Joana
Azevedo Viana – jornal i
Anúncio
de Mario Draghi de compra de dívida pública para salvar a zona euro mostra que
a União Europeia esteve a preparar-se para eventual saída grega da moeda única
É
uma injecção massiva de dinheiro na zona euro, baptizada Quantitative Easing
(QE), um programa que equivale à compra de activos, incluindo dívida soberana
dos países dentro da moeda única, pelo Banco Central Europeu (BCE) para fazer
face à recessão económica que a União Europeia continua a atravessar.
O
anúncio foi feito ontem por Mario Draghi, presidente do BCE, e uma Grécia
prestes a ir às urnas para legislativas antecipadas e com vencedor
pré-anunciado não foi excluída das declarações. Apenas do programa.
Segundo
Draghi, a dívida do país, a par da do Chipre, não é elegível para compra, mas o
cenário "talvez mude em Julho", quando os programas de resgate da
troika aos dois países forem ajustados.

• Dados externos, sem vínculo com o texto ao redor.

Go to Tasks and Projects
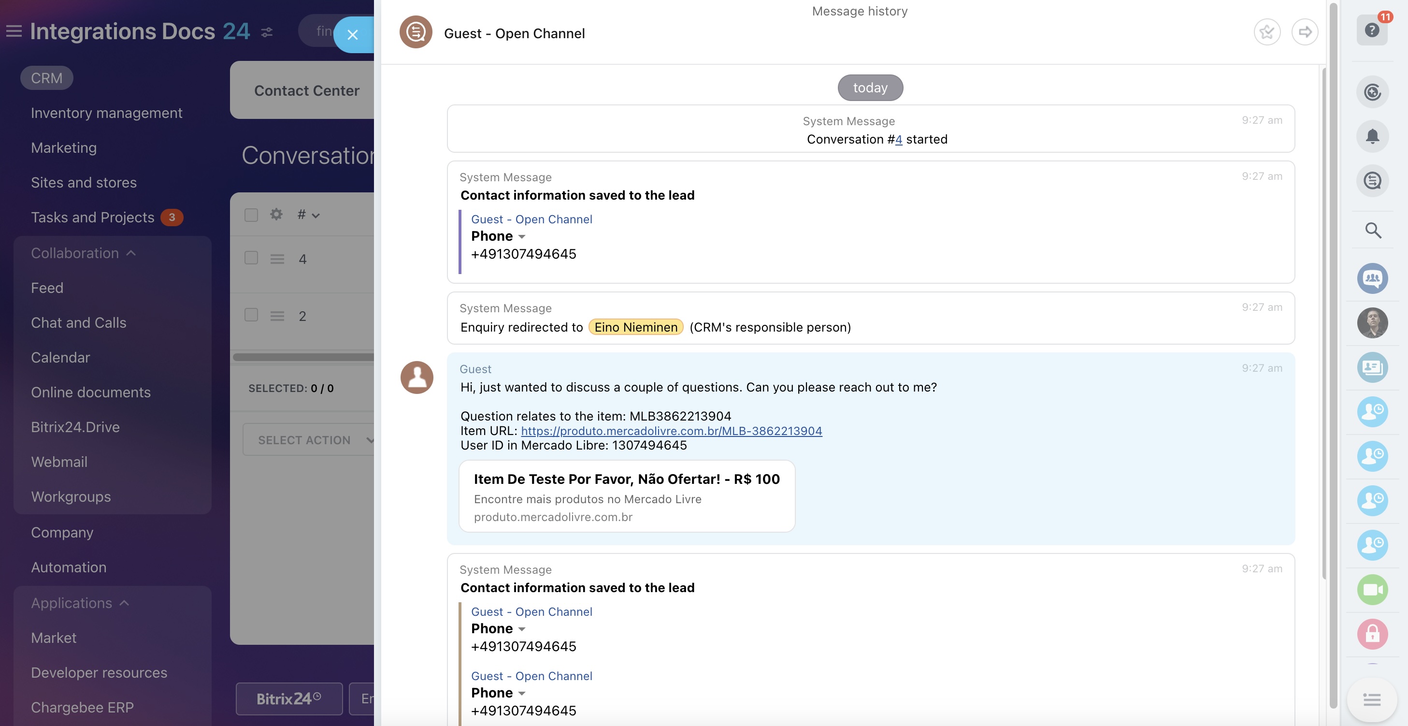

Aí, será feita uma avaliação dos
"critérios adicionais de elegibilidade" para apurar se a dívida da
Grécia está qualificada para ser comprada pelo BCE, contribuindo para a
angariação dos 60 mil milhões de euros que a instituição financeira pretende
juntar por mês através do QE entre Março deste ano e, pelo menos, Setembro de 2016.
A
três dias de os 9,8 milhões de gregos irem às urnas eleger o seu próximo
governo - um que deverá ser liderado pelo partido de esquerda antiausteritário
Syriza, de Alexis Tsipras - a exclusão da Grécia deste novo pacote de injecção
de dinheiro não podia ter maior carga política.
"Para
as principais agências de rating, que subiram a avaliação da Grécia no ano
passado, qualquer exclusão da compra [de dívida pública grega] pelo BCE coloca
a difícil questão sobre qual será o significado de uma decisão tão
politicamente simbólica", referia ontem o jornal grego
"Kathimerini" pouco depois do anúncio de Draghi.
"Com
Atenas trancada fora dos mercados de dívida e dependente do financiamento de
resgate, o impacto prático [da exclusão] pode ser limitado, mas certamente
aumentará o sentimento crescente entre os investidores de que a zona euro está
preparada para cortar com a Grécia", responde logo a seguir o mesmo
artigo, refugiado em comentários prudentes de analistas dessas mesmas agências.
Nas
palavras de alguns, o "significado político" é só um: chantagem. A
mesma que a União Europeia e os credores internacionais têm vindo a exercer
sobre a Grécia perante a possível vitória de Tsipras. O programa do líder do
Syriza passa por pôr fim às políticas de austeridade que o governo conservador
do Nova Democracia tem aplicado na Grécia a mando da troika desde que venceu as
eleições de 2012. Acabar com a austeridade e renegociar a dívida externa para
combater o desemprego de 25% e a queda livre da economia.
Apesar
de ao longo da campanha Tsipras não ter feito referência directa à eventual
saída da zona euro caso essa reestruturação falhe, é uma possibilidade que,
como na última ida às urnas, assusta muitos. Mais agora que o pacote de resgate
da troika está prestes a expirar, no final de Fevereiro.
Como
há dois anos, a economia grega continua a representar cerca de 2% do PIB da UE.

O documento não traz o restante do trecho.